Add an individual sample to experiment
```python
EXP_ID = <YOUR_EXPERIMENT_ID>

sample_A = BinarySample(response="This is a response", title="This is a title")
client.log_binary_sample(experiment_id=EXP_ID, sample=sample_A)
```
### Bake-off Experiment
#### Batch
```python
bakeoff_samples = client.load_samples(
    file_path="./examples/bakeoff_sample_data.jsonl", experiment_type="bake_off"
)

client.create_bake_off_evaluation_experiment(
    name="My Bake-off Experiment",
    instructions="Here are some instructions",
    comparisons=bakeoff_samples,
    project="Test Project",
)
```
#### One-by-one
Issue a new experiment ID
```python
client.create_experiment(
    name="My First Experiment", instructions="Here are some sample instructions.", project="My First Project"
)
```
Add an individual sample to experiment
```python
EXP_ID = <YOUR_EXPERIMENT_ID>

sample_A = BakeoffSample(version="version A", response="response A")
sample_B = BakeoffSample(version="version B", response="response B")

client.log_bake_off_comparison(
    experiment_id=EXP_ID, sample_1=sample_A, sample_2=sample_B
)
```
### Get a shareable link for Expert Review
This returns a no-auth link so that you can collect Expert Reviews without having to create logins for your reviewers.
```python
client.make_shareable(EXP_ID)
```

## Contact

If you have any questions or feedback, please contact info@melodi.fyi

## License

This project is licensed under the MIT License.

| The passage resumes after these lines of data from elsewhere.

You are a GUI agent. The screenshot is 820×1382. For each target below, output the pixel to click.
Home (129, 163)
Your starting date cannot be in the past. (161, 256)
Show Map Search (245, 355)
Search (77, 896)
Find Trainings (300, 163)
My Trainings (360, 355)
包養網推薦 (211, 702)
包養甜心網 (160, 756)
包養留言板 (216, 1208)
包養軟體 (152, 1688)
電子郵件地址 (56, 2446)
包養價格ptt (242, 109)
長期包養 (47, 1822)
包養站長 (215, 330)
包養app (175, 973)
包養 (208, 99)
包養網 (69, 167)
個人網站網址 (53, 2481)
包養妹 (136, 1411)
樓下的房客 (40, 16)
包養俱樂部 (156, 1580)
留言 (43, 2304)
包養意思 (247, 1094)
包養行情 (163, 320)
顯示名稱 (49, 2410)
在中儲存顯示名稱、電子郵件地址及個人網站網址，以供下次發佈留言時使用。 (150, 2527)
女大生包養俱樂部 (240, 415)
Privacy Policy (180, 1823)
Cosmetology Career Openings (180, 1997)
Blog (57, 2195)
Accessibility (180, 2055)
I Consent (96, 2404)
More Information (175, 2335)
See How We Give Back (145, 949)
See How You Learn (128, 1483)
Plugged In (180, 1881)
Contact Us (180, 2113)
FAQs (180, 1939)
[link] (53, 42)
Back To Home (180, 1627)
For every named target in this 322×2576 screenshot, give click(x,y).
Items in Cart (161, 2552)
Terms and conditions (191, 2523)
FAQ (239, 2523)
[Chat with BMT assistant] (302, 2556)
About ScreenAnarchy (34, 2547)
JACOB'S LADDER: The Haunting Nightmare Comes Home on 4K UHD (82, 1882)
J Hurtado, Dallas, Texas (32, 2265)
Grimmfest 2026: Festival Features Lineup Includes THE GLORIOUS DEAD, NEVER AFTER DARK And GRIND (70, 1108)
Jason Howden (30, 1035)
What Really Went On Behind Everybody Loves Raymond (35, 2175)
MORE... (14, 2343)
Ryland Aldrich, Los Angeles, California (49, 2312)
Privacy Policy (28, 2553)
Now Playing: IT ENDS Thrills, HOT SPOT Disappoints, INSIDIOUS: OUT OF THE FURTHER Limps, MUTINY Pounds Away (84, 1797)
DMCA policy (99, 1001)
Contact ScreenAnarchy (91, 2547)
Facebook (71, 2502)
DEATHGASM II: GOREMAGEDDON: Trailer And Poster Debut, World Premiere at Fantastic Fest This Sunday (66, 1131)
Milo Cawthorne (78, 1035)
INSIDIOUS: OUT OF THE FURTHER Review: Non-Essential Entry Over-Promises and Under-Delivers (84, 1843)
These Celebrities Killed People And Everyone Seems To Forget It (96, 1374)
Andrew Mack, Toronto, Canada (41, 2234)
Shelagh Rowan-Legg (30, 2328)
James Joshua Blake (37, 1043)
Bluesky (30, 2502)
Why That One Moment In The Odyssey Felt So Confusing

Copyright 2024, Melodi Ltd.

Permission is hereby granted, free of charge, to any person obtaining a copy of this software and associated documentation files (the “Software”), to deal in the Software without restriction, including without limitation the rights to use, copy, modify, merge, publish, distribute, sublicense, and/or sell copies of the Software, and to permit persons to whom the Software is furnished to do so, subject to the following conditions:

The above copyright notice and this permission notice shall be included in all copies or substantial portions of the Software.

THE SOFTWARE IS PROVIDED “AS IS”, WITHOUT WARRANTY OF ANY KIND, EXPRESS OR IMPLIED, INCLUDING BUT NOT LIMITED TO THE WARRANTIES OF MERCHANTABILITY, FITNESS FOR A PARTICULAR PURPOSE AND NONINFRINGEMENT. IN NO EVENT SHALL THE AUTHORS OR COPYRIGHT HOLDERS BE LIABLE FOR ANY CLAIM, DAMAGES OR OTHER LIABILITY, WHETHER IN AN ACTION OF CONTRACT, TORT OR OTHERWISE, ARISING FROM, OUT OF OR IN CONNECTION WITH THE SOFTWARE OR THE USE OR OTHER DEALINGS IN THE SOFTWARE.